What you see in this developer preview is only the first of many release which eventually will end up in a brand-new, stable and performant Couchbase Server SDK for not only Java but for the whole JVM. We fully recognize that more and more languages on the JVM are becoming popular (like Scala, JRuby or Clojure) and instead of providing wrappers around the Java SDK we wanted to go a different route. The SDK is split up into a core module which implements all of the common infrastructure like rebalance support, IO, retry mechanisms, backpressure and so forth, all wrapped by a completely message oriented API. It literally looks like this:

public interface Cluster {

    <R extends CouchbaseResponse> Observable<R> send(CouchbaseRequest request);

}

Now this is of course not the API that we expose to the average user, but it allows us to build 100% language specific SDKs on top of it without having to reimplement the hard bits over and over again. We will start out with the Java wrapper first, but are actively looking to add Scala support as well and my colleague Sergey Avseyev is already working on a JRuby client. It also makes community-driven wrappers much easier to develop.

You may have also noticed that the send method not only returns R but an Observable<R>. An Observable is like a Iterable, but push instead of pull based. All methods on the Java SDK as well use those type of return values (the examples a bit later will show this). This allows you to build fully reactive and asynchronous applications on top of the SDK, without having to work with thread pools directly. Observables are part of Rx (Reactive Extensions), available in a multitude of languages thanks to different libraries. We are using RxJava, which is the Java variant. It is very function oriented, so people coming from languages like Scala, Erlang or others will feel right at home. At first glance it can seem strange but you'll get used to it in no time - and you never want to go back (we promise!). And remember, you can always block on an Observable and transform it into an Iterable.

Inside the core package, we also unified the IO layer. It is now completely powered by Netty, one of the fastest NIO frameworks around on the JVM and used by many high-profile companies like Twitter, Facebook or Redhat in key deployments. This means it is much easier to configure and manage, providing the same characteristics no matter if you are doing a key-based lookup or running a N1QL query.

Hello SDK!

You need to download the developer preview first. You can do that either through a direct download of all the JARs, or use maven:

    <dependencies>
        <dependency>
            <groupId>com.couchbase.client</groupId>
            <artifactId>couchbase-client</artifactId>
            <version>2.0.0-dp</version>
        </dependency>
    </dependencies>

    <repositories>
        <repository>
            <id>couchbase</id>
            <name>couchbase repo</name>
            <url>http://files.couchbase.com/maven2</url>
            <snapshots><enabled>false</enabled></snapshots>
        </repository>
    </repositories>

Once it's on your classpath, you can connect to a cluster and then open the bucket (here to localhost with the default bucket). 

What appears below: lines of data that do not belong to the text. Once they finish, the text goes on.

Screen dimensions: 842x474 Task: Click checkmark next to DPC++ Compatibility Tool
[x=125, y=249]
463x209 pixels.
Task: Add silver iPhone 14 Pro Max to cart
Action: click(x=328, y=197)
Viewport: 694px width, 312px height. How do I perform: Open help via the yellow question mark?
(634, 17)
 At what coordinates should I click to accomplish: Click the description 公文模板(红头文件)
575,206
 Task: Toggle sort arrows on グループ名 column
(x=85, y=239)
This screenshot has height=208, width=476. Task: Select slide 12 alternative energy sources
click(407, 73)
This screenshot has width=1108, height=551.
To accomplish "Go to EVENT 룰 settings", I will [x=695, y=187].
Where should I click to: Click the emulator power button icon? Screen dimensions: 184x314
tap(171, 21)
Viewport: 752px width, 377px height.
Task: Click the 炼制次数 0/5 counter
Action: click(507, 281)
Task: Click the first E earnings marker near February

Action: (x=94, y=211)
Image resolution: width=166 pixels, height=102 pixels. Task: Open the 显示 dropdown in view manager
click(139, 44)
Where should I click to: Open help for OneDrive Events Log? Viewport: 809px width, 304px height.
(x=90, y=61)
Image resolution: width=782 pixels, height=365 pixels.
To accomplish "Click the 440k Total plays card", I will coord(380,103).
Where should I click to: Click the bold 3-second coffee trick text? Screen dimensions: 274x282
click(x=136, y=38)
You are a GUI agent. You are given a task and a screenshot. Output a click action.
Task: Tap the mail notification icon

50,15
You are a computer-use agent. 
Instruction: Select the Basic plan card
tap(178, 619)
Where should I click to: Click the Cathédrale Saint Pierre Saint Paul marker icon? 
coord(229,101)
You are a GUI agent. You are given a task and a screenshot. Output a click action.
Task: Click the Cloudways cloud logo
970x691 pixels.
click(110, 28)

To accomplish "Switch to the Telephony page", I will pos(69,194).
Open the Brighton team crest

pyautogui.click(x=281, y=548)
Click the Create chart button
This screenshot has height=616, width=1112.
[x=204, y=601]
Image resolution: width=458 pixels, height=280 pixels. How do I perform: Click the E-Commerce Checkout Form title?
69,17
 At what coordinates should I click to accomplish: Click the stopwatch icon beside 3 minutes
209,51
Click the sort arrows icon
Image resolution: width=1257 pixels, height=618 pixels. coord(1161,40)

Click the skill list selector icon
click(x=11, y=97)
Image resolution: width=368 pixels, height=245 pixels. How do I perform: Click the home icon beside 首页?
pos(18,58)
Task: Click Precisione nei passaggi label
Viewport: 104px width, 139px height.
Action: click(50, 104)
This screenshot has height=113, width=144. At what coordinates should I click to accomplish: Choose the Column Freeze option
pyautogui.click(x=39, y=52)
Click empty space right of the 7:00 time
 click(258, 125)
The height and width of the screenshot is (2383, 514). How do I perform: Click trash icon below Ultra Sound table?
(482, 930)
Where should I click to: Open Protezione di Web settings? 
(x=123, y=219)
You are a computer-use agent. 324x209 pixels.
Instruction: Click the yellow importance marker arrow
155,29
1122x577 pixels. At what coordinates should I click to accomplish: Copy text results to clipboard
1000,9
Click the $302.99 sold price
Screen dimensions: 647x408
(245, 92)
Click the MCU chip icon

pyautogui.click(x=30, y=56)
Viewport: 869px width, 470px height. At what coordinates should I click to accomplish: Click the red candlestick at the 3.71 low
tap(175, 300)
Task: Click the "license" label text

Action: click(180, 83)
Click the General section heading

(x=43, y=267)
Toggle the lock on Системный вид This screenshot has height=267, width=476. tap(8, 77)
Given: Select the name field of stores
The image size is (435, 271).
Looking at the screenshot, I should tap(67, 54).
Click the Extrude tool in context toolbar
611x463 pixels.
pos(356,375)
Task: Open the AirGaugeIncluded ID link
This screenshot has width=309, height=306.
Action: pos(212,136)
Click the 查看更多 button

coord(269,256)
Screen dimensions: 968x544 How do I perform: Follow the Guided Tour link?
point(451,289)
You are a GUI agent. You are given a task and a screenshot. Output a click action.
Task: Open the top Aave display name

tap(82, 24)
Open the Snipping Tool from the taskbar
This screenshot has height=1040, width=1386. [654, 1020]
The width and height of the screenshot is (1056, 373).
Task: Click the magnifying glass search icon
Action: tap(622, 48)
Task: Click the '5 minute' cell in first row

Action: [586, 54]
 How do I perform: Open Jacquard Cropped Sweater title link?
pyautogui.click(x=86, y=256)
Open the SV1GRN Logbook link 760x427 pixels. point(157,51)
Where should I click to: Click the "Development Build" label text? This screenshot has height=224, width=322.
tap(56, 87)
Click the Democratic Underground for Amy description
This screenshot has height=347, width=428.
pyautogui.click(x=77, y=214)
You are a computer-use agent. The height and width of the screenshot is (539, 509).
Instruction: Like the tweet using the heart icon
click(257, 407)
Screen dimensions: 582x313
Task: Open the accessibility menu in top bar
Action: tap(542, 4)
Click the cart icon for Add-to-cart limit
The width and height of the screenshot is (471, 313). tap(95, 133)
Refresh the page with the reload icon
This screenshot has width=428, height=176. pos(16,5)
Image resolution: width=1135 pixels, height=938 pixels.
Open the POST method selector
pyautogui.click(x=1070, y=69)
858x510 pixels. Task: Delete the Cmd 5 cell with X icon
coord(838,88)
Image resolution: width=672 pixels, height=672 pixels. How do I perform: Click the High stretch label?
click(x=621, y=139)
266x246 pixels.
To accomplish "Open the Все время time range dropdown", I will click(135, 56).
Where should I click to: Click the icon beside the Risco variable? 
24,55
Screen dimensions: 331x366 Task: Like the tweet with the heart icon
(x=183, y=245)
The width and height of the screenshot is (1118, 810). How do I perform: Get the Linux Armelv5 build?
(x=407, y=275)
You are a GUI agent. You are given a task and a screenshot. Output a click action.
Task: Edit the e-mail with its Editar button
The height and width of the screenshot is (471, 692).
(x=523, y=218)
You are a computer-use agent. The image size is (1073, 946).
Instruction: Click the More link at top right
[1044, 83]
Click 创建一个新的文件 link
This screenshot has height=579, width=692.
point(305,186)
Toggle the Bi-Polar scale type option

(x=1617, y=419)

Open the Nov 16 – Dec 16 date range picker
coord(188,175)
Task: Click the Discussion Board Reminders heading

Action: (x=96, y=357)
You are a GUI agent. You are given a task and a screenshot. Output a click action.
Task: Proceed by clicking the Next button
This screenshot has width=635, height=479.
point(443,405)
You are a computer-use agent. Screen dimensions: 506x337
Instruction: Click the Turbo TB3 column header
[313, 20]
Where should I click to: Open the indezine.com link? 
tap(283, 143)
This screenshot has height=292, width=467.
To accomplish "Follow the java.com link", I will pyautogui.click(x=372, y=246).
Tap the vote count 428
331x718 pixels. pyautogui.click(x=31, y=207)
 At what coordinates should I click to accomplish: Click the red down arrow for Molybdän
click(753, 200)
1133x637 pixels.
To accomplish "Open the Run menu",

Cluster cluster = new CouchbaseCluster();
Bucket bucket = cluster.openBucket().toBlockingObservable().single();

Since we want to block the current thread until our bucket is connected, we convert it into a blocking observable and then call `single()` to return our bucket instance. Now we can upsert a document (which has the same semantics as the previous `set` command) and then retreive it and print it out on the console:

Document doc = JsonDocument.create("hello", JsonObject.empty().put("Hello", "World"));
bucket.upsert(doc).toBlockingObservable().single();

// Prints JsonDocument{id='hello', cas=122278124461233, expiry=0, status=SUCCESS, content={Hello=World}}
System.out.println(bucket.get("hello").toBlockingObservable().single());

If you check your web UI, you can see a JSON document with the key "hello" created. Note how naturally you can now work with JSON documents compared to the current SDK.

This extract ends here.